Given the height of the A9, the ascent required is only some 400m and with a distance of just over 2 miles it is easy to see why the hill makes for a short but good winter outing, though arguably too easy for a summer’s day. On our late February day, it was a fourth Corbett (round) time for Rhona, a third time for me but a first visit for Jimbo and John. My first visit with Geraldine and Alex Joss was away back in January 1984 (no records were kept of the second visit), a cold windy day with wintry views for time to time.
Dalnaspidal lies at the southern end of the glacier-gouged narrow Pass of Drumochter, nowadays congested by three roads (the early 18th century General Wade’s Military Road, the old and new A9) as well as a main line railway and large electricity transmission pylons.
Excluding the likes of Snowdon, Dalnaspidal was once the highest railway station in Britain. It closed to regular passenger traffic in 1965 and in the 1970s the wooden station building was taken down. However, the long platforms are still extant and are easily seen to the right from the descent road from the A9. Dalnaspidal, field of the hospice, refers to the one time hospice or inn.
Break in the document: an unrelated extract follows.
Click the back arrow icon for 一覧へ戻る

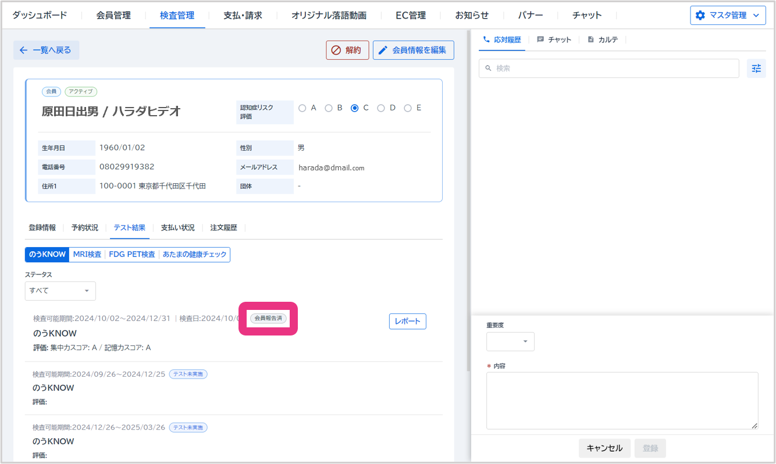point(23,50)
Map Ordnance survey map 42, Glen Garry & Loch Rannoch
Distance 5 miles
Terrain Track to heathery slopes
Start point Dalnaspidal lay-by, north end of A9 dual carriageway
Time 3 hours
Nearest village Dalwhinnie
Refreshment spot House of Bruar, Blair Atholl
From the lay-by at the north end of the A9 dual carriageway, a Tarmac road then track leads to Dalnaspidal Lodge, part of Ben Alder Estate. The road crosses the old A9 then descends to a signpost, right of way, public path to Loch Rannoch, and the railway level crossing. Take note of the warning sign. Stop. Look. Listen.
Before the entrance to the Lodge, turn right as signposted Rannoch 10 miles and follow the broad track on an embankment that leads towards the north end of Loch Garry. (This continues as an old through route to Loch Rannoch and is shown on William Roy’s map of 1755. Roy was the chief surveyor of the Military Survey of Scotland 1747-1755 which had a seminal influence on the early work of the Ordnance Survey).
Water from Loch Garry is abstracted by tunnel, a drop of 56m, to Loch Ericht and so to Rannoch Power Station, and the water flow control works by the northern end of the loch give easy access by the wet area west of the lodge. Cross a concrete bridge over the Allt Dubhaig, then immediately turn left on the grassy embankment on the left hand side of the almost canal looking concrete drainage ditch. Reach a narrow mapped bridge, map ref 643724, which spans the outflow of Loch Garry and cross the unmapped estate track that comes from the lodge. Follow the rough ATV track which heads south-eastwards up the gentle heathery/grassy slopes towards Sron na h-Eiteich whose eastern shoulder, as determined by the OS, is the exact centre of Scotland.
The track, which continues SW then south over the undulating summit plateau, is of navigational aid on a misty day. We experienced both mist and snow so it was a case of navigating our way. On a misty day make sure that first bump at 740m is not the summit. Continue SW, with a modest rise, to the small summit cairn. We met one person who had been “navigating” with a (despised) GPS so we had to be careful, compass to hand, to disregard his errant footprints in the snow.